About this exercise: Line count for "navigation": tally the lines of the records below that contain it, and give only that number.

Dataset records:
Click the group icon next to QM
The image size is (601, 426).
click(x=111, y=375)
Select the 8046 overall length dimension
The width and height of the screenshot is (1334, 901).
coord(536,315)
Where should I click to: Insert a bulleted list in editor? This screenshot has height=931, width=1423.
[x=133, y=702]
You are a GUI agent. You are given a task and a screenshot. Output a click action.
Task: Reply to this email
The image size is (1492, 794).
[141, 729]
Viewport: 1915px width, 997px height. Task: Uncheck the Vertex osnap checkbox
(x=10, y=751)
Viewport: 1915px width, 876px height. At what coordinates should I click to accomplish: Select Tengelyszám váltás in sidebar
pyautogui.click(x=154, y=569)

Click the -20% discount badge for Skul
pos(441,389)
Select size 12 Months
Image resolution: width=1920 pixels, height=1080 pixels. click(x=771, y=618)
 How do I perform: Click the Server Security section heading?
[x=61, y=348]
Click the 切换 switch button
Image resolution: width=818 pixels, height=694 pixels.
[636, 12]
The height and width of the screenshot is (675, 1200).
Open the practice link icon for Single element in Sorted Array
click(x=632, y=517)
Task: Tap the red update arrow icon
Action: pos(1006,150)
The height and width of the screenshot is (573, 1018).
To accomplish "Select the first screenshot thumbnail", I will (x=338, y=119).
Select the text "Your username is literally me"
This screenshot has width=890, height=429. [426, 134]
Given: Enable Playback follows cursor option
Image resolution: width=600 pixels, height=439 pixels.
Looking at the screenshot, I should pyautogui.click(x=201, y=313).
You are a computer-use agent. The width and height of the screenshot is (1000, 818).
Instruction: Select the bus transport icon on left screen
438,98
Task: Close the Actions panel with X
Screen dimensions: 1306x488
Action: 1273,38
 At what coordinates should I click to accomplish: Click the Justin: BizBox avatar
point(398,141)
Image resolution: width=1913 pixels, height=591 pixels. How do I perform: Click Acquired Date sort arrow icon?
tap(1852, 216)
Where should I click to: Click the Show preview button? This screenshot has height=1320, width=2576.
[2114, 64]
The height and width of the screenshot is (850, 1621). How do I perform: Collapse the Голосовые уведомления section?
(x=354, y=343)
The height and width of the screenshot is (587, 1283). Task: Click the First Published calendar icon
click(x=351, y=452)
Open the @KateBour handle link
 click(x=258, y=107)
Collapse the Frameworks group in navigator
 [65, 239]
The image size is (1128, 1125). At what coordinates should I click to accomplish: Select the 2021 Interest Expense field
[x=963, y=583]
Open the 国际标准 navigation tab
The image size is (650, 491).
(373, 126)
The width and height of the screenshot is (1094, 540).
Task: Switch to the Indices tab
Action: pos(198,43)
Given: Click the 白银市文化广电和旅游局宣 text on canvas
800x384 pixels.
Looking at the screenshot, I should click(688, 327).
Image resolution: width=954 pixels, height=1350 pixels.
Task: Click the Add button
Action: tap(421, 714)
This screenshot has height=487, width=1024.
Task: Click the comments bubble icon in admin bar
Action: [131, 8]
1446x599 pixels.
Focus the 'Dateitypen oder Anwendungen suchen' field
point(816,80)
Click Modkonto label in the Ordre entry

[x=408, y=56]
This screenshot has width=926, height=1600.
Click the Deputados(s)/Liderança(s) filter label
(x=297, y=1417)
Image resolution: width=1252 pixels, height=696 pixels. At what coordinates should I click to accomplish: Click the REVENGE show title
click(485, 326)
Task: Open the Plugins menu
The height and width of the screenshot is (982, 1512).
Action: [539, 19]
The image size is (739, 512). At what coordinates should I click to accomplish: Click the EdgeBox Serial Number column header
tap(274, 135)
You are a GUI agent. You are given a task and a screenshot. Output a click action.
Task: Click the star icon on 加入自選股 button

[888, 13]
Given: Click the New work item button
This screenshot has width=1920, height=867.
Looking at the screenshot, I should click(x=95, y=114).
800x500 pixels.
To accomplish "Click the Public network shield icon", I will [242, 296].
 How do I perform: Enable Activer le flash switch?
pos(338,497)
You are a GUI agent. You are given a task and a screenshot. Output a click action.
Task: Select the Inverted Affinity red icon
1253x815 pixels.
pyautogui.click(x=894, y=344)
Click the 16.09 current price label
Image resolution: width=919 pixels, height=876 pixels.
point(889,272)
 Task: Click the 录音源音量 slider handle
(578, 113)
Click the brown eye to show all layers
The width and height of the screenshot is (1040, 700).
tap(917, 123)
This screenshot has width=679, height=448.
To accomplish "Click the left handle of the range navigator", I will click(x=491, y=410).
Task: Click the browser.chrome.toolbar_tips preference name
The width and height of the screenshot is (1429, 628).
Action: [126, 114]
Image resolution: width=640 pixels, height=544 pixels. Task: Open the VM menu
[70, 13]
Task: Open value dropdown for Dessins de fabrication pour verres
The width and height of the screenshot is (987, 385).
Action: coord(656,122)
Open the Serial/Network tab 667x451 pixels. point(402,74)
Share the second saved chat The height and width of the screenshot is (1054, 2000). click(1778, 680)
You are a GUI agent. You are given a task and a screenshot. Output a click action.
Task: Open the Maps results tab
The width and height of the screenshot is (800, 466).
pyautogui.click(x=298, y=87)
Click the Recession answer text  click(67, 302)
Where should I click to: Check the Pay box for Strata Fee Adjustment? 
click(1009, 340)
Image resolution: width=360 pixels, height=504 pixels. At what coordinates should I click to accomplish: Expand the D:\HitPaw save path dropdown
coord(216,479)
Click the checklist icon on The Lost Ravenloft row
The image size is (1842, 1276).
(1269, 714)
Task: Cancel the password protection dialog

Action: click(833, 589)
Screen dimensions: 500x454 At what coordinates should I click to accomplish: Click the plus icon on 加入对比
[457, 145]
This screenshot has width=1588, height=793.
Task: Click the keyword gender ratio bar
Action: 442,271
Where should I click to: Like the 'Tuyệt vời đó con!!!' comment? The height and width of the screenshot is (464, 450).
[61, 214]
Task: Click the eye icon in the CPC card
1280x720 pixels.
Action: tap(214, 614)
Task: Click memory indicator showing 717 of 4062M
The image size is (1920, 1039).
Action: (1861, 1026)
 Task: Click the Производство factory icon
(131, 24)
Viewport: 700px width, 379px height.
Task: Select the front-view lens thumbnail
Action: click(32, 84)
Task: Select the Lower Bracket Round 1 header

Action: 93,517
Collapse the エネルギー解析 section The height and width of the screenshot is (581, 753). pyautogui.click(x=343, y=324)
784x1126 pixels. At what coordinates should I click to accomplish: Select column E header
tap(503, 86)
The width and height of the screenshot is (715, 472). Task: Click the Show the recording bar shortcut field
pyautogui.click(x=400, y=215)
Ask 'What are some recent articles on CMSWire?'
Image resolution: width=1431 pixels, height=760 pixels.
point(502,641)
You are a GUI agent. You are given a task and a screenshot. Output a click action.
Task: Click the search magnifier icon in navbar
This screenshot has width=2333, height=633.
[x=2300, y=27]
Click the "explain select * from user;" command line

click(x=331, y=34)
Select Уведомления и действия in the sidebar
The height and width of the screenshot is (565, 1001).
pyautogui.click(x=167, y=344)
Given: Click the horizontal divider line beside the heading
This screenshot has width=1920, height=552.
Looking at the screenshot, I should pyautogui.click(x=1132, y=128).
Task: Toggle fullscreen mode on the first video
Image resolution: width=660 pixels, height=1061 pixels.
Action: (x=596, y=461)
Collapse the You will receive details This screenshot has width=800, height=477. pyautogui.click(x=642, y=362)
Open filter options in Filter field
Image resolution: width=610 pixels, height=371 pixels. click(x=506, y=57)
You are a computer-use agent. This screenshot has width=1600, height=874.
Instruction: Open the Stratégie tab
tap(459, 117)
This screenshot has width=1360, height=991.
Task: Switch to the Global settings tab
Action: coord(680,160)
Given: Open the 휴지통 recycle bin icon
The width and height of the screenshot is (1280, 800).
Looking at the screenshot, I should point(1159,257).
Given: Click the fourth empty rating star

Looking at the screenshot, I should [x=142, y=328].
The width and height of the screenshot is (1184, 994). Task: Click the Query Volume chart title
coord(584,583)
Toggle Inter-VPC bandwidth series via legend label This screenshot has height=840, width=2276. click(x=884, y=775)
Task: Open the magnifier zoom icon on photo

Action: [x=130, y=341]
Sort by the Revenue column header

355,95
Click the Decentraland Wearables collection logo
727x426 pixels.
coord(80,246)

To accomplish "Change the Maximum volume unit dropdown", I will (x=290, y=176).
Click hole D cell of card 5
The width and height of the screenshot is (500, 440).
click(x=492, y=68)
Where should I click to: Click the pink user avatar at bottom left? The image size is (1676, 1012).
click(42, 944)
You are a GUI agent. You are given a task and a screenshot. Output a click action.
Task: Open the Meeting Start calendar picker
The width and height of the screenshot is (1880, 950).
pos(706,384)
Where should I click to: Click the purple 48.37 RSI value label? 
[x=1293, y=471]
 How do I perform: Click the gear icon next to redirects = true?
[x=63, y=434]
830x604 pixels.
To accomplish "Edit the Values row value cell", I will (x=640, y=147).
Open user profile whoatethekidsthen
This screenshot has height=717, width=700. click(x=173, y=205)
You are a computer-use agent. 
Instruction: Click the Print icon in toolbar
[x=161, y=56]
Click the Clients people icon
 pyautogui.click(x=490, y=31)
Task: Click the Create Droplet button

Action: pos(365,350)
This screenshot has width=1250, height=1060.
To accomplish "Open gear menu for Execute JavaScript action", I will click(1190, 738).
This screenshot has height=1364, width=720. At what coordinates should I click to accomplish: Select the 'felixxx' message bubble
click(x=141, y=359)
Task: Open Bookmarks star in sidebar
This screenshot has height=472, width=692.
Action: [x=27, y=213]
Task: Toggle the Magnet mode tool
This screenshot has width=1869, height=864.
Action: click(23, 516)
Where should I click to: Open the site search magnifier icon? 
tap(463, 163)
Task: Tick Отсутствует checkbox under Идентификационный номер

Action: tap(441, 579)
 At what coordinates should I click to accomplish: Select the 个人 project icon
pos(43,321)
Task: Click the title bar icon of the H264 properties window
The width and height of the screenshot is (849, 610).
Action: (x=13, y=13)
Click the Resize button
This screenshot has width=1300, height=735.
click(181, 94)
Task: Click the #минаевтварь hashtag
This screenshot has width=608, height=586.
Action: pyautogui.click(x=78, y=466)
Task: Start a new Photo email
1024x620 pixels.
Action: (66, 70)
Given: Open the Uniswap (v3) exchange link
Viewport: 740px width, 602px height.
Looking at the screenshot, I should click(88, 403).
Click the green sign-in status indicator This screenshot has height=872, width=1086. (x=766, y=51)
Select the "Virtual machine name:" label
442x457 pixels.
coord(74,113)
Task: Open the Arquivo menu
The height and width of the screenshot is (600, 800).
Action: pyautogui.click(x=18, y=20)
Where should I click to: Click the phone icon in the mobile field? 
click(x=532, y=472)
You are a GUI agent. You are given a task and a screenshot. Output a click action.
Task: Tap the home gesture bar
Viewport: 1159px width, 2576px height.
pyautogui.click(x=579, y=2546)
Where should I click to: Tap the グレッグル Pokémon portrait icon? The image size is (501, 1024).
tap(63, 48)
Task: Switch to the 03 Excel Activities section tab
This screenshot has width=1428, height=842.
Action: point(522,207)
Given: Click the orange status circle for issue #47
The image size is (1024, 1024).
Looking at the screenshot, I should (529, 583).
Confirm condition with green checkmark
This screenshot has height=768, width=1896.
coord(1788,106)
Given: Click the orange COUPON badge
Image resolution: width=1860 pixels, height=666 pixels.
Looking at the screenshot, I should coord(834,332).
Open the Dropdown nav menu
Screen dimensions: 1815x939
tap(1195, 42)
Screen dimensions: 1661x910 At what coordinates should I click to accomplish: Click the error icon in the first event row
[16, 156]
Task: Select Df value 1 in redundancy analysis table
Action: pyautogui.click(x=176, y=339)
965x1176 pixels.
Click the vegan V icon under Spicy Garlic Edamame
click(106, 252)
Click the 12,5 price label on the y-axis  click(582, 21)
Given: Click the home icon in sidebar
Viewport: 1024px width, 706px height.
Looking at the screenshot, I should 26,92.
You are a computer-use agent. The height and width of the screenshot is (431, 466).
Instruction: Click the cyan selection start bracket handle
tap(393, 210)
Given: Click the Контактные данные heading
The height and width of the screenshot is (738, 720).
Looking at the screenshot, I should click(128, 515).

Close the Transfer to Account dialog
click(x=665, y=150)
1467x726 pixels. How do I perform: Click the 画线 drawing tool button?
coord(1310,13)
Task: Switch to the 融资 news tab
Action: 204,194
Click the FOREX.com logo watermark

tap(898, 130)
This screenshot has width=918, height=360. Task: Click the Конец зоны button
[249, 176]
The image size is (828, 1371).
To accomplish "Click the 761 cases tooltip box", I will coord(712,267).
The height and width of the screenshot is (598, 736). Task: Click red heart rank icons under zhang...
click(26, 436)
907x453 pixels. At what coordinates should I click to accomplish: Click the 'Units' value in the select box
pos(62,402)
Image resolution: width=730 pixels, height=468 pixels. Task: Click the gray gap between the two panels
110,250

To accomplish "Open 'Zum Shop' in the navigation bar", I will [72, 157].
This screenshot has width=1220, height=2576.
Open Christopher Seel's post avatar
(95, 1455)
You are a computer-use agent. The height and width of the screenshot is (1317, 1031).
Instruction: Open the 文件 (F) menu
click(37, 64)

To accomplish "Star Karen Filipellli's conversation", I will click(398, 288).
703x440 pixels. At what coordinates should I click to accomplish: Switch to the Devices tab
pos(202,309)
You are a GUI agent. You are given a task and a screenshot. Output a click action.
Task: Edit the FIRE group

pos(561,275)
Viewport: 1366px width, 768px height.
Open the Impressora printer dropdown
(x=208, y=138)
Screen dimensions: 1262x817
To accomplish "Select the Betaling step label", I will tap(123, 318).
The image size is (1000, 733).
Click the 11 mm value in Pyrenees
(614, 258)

Exercise response: 2